Start of STUDY MATERIAL

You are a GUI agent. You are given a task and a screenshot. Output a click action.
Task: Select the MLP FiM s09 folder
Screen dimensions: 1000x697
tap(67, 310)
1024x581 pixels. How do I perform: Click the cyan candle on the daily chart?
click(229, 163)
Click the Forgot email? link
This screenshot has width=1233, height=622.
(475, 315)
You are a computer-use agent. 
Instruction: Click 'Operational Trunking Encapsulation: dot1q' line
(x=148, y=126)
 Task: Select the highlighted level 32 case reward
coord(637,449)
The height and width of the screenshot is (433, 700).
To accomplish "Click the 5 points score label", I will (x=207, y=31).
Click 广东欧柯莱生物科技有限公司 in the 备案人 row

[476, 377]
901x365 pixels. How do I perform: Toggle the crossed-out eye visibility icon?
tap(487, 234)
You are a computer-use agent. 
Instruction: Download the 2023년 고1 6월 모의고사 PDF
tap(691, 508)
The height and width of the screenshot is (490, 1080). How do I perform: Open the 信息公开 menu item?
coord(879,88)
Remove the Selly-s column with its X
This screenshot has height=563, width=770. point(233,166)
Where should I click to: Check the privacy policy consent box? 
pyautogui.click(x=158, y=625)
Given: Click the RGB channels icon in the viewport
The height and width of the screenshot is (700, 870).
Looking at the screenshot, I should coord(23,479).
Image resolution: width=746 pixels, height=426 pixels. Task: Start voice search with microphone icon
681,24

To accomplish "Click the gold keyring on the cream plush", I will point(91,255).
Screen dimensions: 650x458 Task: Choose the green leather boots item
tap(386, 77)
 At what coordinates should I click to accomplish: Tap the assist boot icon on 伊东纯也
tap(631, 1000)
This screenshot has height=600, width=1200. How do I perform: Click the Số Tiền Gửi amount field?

End of STUDY MATERIAL

Your answer should be an exact transcription of the data above.

You are a GUI agent. You are given a task and a screenshot. Output a click action.
Task: Select the MLP FiM s09 folder
Screen dimensions: 1000x697
tap(67, 310)
1024x581 pixels. How do I perform: Click the cyan candle on the daily chart?
click(229, 163)
Click the Forgot email? link
This screenshot has width=1233, height=622.
(475, 315)
You are a computer-use agent. 
Instruction: Click 'Operational Trunking Encapsulation: dot1q' line
(x=148, y=126)
 Task: Select the highlighted level 32 case reward
coord(637,449)
The height and width of the screenshot is (433, 700).
To accomplish "Click the 5 points score label", I will (x=207, y=31).
Click 广东欧柯莱生物科技有限公司 in the 备案人 row

[476, 377]
901x365 pixels. How do I perform: Toggle the crossed-out eye visibility icon?
tap(487, 234)
You are a computer-use agent. 
Instruction: Download the 2023년 고1 6월 모의고사 PDF
tap(691, 508)
The height and width of the screenshot is (490, 1080). How do I perform: Open the 信息公开 menu item?
coord(879,88)
Remove the Selly-s column with its X
This screenshot has height=563, width=770. point(233,166)
Where should I click to: Check the privacy policy consent box? 
pyautogui.click(x=158, y=625)
Given: Click the RGB channels icon in the viewport
The height and width of the screenshot is (700, 870).
Looking at the screenshot, I should coord(23,479).
Image resolution: width=746 pixels, height=426 pixels. Task: Start voice search with microphone icon
681,24

To accomplish "Click the gold keyring on the cream plush", I will point(91,255).
Screen dimensions: 650x458 Task: Choose the green leather boots item
tap(386, 77)
 At what coordinates should I click to accomplish: Tap the assist boot icon on 伊东纯也
tap(631, 1000)
This screenshot has height=600, width=1200. How do I perform: Click the Số Tiền Gửi amount field?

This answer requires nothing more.